Sen. Kamala Harris, D-Calif., is throwing her weight behind 2016 National Teacher of the Year Jahana Hayes in her bid to replace Elizabeth Esty in the U.S. House of Representatives. Hayes lost the Connecticut party endorsement in controversial fashion amid last minute vote-switching in May.
Esty, caught up in a scandal involving her handling of a sexual harassment issue in her office, went into early retirement in April. That created a last-minute opening in Connecticut’s 5th Congressional District. Local politician Mary Glassman, who has twice unsuccessfully run for lieutenant governor, immediately entered the race and announced she had raised more than $100,000.

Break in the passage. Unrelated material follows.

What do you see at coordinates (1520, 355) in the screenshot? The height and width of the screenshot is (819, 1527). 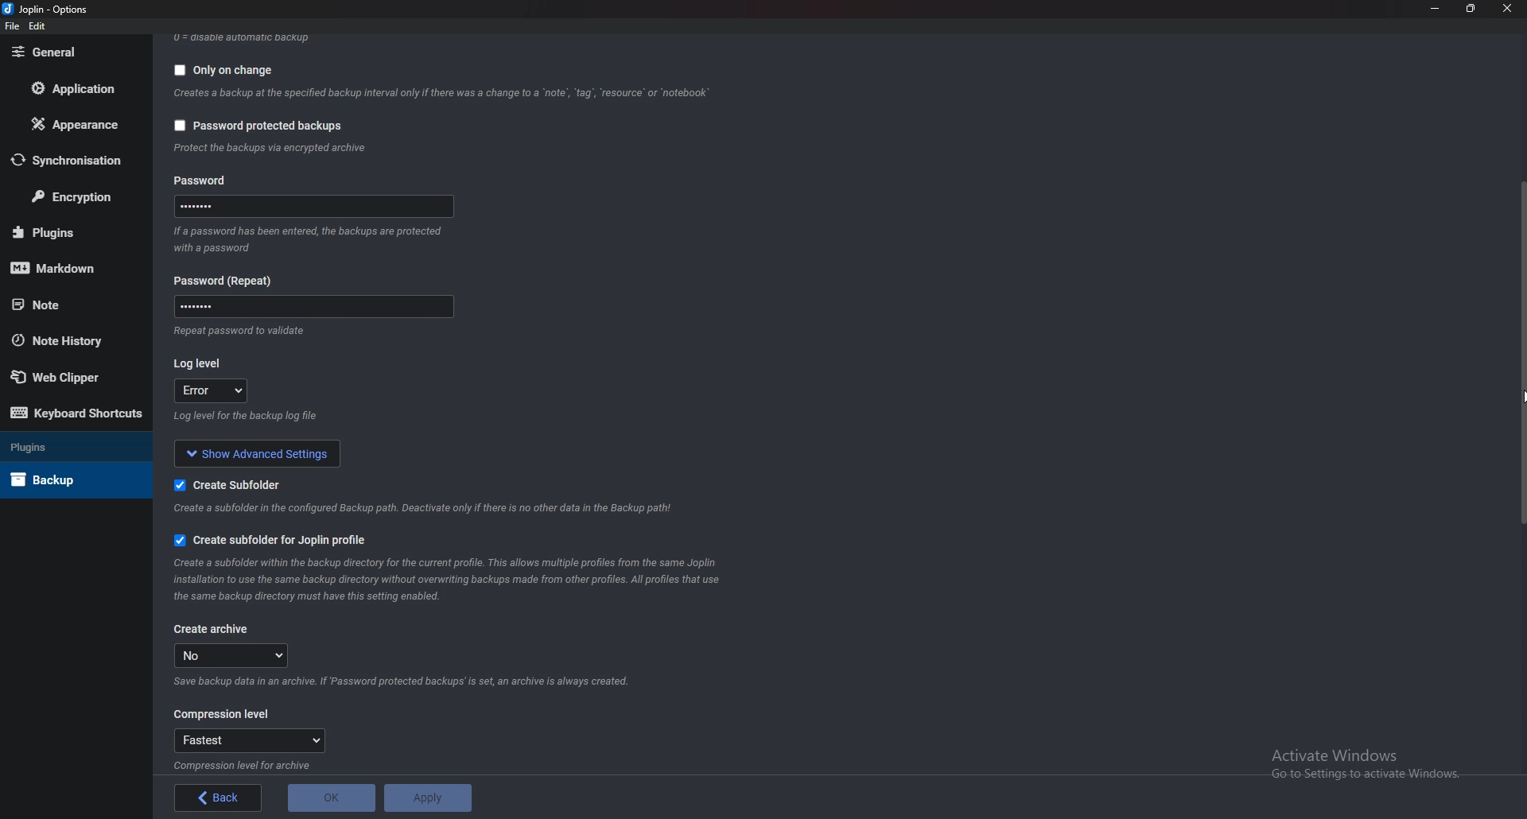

Less than two weeks before the May 14 congressional endorsement convention, Hayes jumped into the race, encouraged by Sen. Chris Murphy, D-Conn. Despite the compact time frame of her campaign, she came out on top at the end of the second ballot at the convention. Then convention leaders held the voting open long enough for enough delegates to switch, giving a narrow win to Glassman.
The NAACP challenged the outcome of the convention and a hearing was held last Thursday to determine whether the endorsement was valid. A Democratic committee reviewed the complaint and awarded two votes to Hayes, but that still left her behind, 171-169. Regardless, Hayes will go on to the August 14 primary, without state party support. But she now has the backing of Harris, a rising star in the party and a rumored 2020 presidential candidate.
Harris endorsed more than 25 candidates across California before the state’s June 5 primary, but she has kept a lower profile east of there. Where she has stepped into a primary, it has generally been on behalf of candidates of color. In Georgia, for example, she endorsed two black women: Keisha Bottoms for mayor and Stacey Abrams for governor. And she’s endorsed five black men: Ben Jealous, running for Maryland governor; Colin Allred, running for Congress in Texas; Steven Horsford, a former congressional representative from Nevada running for a new term; Joe Neguse, running to be the first black member of Congress from Colorado; Lucy McBath, who lost a son to gun violence and is running in Georgia’s sixth district, where Jon Ossoff fell short last year; and Aaron Ford, who would be the first African-American attorney general of Nevada. She also backed Gina Ortiz Jones for Congress in Texas. (Ortiz Jones is of Filipino descent, though in its enthusiasm for Hispanic candidates, the Democratic National Committee accidentally congratulated her on her win as a Latina.)
Harris’s endorsement demonstrates the value to other minority — and particularly African-American — candidates of her ascension to national stature, as her endorsement comes with a boost in profile and fundraising. It’s a hand-up that Hayes likely needs. With no prior political experience and no fundraising network, Hayes, who grew up in a housing project in the district, will have a hard time matching her opponent dollar for dollar.
As her race gains national attention, she has begun to see an influx of small dollars from around the country. After The Intercept reported on the convention victory that turned into a loss, she said, small donations began pouring in, with more than $34,000 coming in the first few days.